- **DATA FOR PROCESSING**
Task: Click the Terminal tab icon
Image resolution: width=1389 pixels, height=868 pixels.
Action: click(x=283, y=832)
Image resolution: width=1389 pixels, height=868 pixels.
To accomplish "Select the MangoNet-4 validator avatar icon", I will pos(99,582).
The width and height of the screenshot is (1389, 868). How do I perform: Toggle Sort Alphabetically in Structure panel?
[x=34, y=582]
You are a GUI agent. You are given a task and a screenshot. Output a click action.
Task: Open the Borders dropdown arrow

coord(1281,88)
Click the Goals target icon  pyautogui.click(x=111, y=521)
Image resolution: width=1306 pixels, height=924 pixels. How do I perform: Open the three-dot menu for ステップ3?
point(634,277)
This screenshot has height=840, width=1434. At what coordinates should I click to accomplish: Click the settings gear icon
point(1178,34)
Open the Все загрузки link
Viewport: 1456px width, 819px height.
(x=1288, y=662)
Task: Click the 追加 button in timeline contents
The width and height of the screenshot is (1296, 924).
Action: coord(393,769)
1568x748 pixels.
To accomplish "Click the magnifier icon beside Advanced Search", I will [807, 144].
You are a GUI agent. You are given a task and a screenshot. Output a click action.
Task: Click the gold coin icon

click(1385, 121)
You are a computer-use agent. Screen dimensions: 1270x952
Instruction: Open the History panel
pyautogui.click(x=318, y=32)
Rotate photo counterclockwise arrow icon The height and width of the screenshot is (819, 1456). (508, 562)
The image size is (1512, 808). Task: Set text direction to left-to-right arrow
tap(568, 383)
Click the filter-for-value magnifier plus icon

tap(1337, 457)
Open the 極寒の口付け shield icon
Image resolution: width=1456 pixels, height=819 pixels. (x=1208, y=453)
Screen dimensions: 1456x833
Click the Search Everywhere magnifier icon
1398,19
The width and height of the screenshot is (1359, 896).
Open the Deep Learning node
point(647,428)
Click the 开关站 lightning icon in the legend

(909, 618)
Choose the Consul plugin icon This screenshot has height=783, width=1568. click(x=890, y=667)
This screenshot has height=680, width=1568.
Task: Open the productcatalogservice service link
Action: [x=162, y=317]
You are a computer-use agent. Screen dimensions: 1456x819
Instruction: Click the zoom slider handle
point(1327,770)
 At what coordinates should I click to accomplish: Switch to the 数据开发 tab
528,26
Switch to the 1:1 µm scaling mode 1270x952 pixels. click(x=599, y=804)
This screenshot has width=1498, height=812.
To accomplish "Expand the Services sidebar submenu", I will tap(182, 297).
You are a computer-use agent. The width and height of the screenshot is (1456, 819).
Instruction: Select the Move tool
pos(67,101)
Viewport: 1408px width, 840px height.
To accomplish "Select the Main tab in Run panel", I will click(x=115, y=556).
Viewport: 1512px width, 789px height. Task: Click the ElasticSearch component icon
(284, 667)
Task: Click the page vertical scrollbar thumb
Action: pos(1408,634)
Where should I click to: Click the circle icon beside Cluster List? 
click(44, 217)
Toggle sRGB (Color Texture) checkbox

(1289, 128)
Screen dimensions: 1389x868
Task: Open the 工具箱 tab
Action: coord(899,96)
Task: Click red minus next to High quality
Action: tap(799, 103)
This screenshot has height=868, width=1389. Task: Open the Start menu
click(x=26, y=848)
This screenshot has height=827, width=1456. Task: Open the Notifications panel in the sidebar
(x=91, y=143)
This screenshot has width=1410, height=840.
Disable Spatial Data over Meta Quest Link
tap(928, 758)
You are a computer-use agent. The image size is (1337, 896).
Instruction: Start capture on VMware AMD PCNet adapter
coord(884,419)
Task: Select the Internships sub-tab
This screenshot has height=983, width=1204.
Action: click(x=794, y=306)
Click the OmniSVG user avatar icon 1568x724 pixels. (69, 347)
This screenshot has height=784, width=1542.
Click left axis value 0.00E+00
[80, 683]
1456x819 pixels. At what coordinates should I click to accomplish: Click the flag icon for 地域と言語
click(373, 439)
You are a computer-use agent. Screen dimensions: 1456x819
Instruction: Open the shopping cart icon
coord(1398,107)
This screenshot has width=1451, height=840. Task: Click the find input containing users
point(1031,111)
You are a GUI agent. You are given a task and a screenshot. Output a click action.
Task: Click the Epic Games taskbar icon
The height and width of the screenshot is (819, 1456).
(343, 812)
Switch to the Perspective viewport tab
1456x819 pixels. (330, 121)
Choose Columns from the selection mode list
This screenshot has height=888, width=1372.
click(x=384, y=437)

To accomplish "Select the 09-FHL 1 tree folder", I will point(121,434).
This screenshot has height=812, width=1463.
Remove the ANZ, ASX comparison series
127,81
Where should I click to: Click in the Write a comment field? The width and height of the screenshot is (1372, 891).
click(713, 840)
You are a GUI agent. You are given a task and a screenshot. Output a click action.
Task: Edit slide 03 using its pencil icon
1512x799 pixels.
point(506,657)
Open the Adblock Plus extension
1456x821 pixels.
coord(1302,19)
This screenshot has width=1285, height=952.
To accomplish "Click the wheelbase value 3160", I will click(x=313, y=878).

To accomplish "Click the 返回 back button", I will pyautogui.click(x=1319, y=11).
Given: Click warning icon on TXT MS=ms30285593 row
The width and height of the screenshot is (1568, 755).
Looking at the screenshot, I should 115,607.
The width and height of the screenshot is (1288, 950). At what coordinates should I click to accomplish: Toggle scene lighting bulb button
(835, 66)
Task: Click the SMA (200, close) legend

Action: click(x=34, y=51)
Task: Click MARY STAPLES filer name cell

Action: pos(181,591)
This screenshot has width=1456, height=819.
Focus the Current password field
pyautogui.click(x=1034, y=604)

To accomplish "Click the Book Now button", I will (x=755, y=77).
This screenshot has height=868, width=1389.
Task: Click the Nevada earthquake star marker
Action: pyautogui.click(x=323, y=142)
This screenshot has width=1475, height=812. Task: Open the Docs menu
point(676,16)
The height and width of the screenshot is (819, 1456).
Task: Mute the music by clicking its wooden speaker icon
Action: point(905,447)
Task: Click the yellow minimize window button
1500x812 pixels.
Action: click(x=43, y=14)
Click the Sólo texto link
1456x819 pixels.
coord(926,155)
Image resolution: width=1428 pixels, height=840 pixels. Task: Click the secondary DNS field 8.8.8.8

- **TASK GOAL**
All lines above are to be transcribed exactly.

- **OUTPUT BELOW**
Task: Click the Terminal tab icon
Image resolution: width=1389 pixels, height=868 pixels.
Action: click(x=283, y=832)
Image resolution: width=1389 pixels, height=868 pixels.
To accomplish "Select the MangoNet-4 validator avatar icon", I will pos(99,582).
The width and height of the screenshot is (1389, 868). How do I perform: Toggle Sort Alphabetically in Structure panel?
[x=34, y=582]
You are a GUI agent. You are given a task and a screenshot. Output a click action.
Task: Open the Borders dropdown arrow

coord(1281,88)
Click the Goals target icon  pyautogui.click(x=111, y=521)
Image resolution: width=1306 pixels, height=924 pixels. How do I perform: Open the three-dot menu for ステップ3?
point(634,277)
This screenshot has height=840, width=1434. At what coordinates should I click to accomplish: Click the settings gear icon
point(1178,34)
Open the Все загрузки link
Viewport: 1456px width, 819px height.
(x=1288, y=662)
Task: Click the 追加 button in timeline contents
The width and height of the screenshot is (1296, 924).
Action: coord(393,769)
1568x748 pixels.
To accomplish "Click the magnifier icon beside Advanced Search", I will [807, 144].
You are a GUI agent. You are given a task and a screenshot. Output a click action.
Task: Click the gold coin icon

click(1385, 121)
You are a computer-use agent. Screen dimensions: 1270x952
Instruction: Open the History panel
pyautogui.click(x=318, y=32)
Rotate photo counterclockwise arrow icon The height and width of the screenshot is (819, 1456). (508, 562)
The image size is (1512, 808). Task: Set text direction to left-to-right arrow
tap(568, 383)
Click the filter-for-value magnifier plus icon

tap(1337, 457)
Open the 極寒の口付け shield icon
Image resolution: width=1456 pixels, height=819 pixels. (x=1208, y=453)
Screen dimensions: 1456x833
Click the Search Everywhere magnifier icon
1398,19
The width and height of the screenshot is (1359, 896).
Open the Deep Learning node
point(647,428)
Click the 开关站 lightning icon in the legend

(909, 618)
Choose the Consul plugin icon This screenshot has height=783, width=1568. click(x=890, y=667)
This screenshot has height=680, width=1568.
Task: Open the productcatalogservice service link
Action: [x=162, y=317]
You are a computer-use agent. Screen dimensions: 1456x819
Instruction: Click the zoom slider handle
point(1327,770)
 At what coordinates should I click to accomplish: Switch to the 数据开发 tab
528,26
Switch to the 1:1 µm scaling mode 1270x952 pixels. click(x=599, y=804)
This screenshot has width=1498, height=812.
To accomplish "Expand the Services sidebar submenu", I will tap(182, 297).
You are a computer-use agent. The width and height of the screenshot is (1456, 819).
Instruction: Select the Move tool
pos(67,101)
Viewport: 1408px width, 840px height.
To accomplish "Select the Main tab in Run panel", I will click(x=115, y=556).
Viewport: 1512px width, 789px height. Task: Click the ElasticSearch component icon
(284, 667)
Task: Click the page vertical scrollbar thumb
Action: pos(1408,634)
Where should I click to: Click the circle icon beside Cluster List? 
click(44, 217)
Toggle sRGB (Color Texture) checkbox

(1289, 128)
Screen dimensions: 1389x868
Task: Open the 工具箱 tab
Action: coord(899,96)
Task: Click red minus next to High quality
Action: tap(799, 103)
This screenshot has height=868, width=1389. Task: Open the Start menu
click(x=26, y=848)
This screenshot has height=827, width=1456. Task: Open the Notifications panel in the sidebar
(x=91, y=143)
This screenshot has width=1410, height=840.
Disable Spatial Data over Meta Quest Link
tap(928, 758)
You are a computer-use agent. The image size is (1337, 896).
Instruction: Start capture on VMware AMD PCNet adapter
coord(884,419)
Task: Select the Internships sub-tab
This screenshot has height=983, width=1204.
Action: click(x=794, y=306)
Click the OmniSVG user avatar icon 1568x724 pixels. (69, 347)
This screenshot has height=784, width=1542.
Click left axis value 0.00E+00
[80, 683]
1456x819 pixels. At what coordinates should I click to accomplish: Click the flag icon for 地域と言語
click(373, 439)
You are a computer-use agent. Screen dimensions: 1456x819
Instruction: Open the shopping cart icon
coord(1398,107)
This screenshot has width=1451, height=840. Task: Click the find input containing users
point(1031,111)
You are a GUI agent. You are given a task and a screenshot. Output a click action.
Task: Click the Epic Games taskbar icon
The height and width of the screenshot is (819, 1456).
(343, 812)
Switch to the Perspective viewport tab
1456x819 pixels. (330, 121)
Choose Columns from the selection mode list
This screenshot has height=888, width=1372.
click(x=384, y=437)

To accomplish "Select the 09-FHL 1 tree folder", I will point(121,434).
This screenshot has height=812, width=1463.
Remove the ANZ, ASX comparison series
127,81
Where should I click to: Click in the Write a comment field? The width and height of the screenshot is (1372, 891).
click(713, 840)
You are a GUI agent. You are given a task and a screenshot. Output a click action.
Task: Edit slide 03 using its pencil icon
1512x799 pixels.
point(506,657)
Open the Adblock Plus extension
1456x821 pixels.
coord(1302,19)
This screenshot has width=1285, height=952.
To accomplish "Click the wheelbase value 3160", I will click(x=313, y=878).

To accomplish "Click the 返回 back button", I will pyautogui.click(x=1319, y=11).
Given: Click warning icon on TXT MS=ms30285593 row
The width and height of the screenshot is (1568, 755).
Looking at the screenshot, I should 115,607.
The width and height of the screenshot is (1288, 950). At what coordinates should I click to accomplish: Toggle scene lighting bulb button
(835, 66)
Task: Click the SMA (200, close) legend

Action: click(x=34, y=51)
Task: Click MARY STAPLES filer name cell

Action: pos(181,591)
This screenshot has width=1456, height=819.
Focus the Current password field
pyautogui.click(x=1034, y=604)

To accomplish "Click the Book Now button", I will (x=755, y=77).
This screenshot has height=868, width=1389.
Task: Click the Nevada earthquake star marker
Action: pyautogui.click(x=323, y=142)
This screenshot has width=1475, height=812. Task: Open the Docs menu
point(676,16)
The height and width of the screenshot is (819, 1456).
Task: Mute the music by clicking its wooden speaker icon
Action: point(905,447)
Task: Click the yellow minimize window button
1500x812 pixels.
Action: click(x=43, y=14)
Click the Sólo texto link
1456x819 pixels.
coord(926,155)
Image resolution: width=1428 pixels, height=840 pixels. Task: Click the secondary DNS field 8.8.8.8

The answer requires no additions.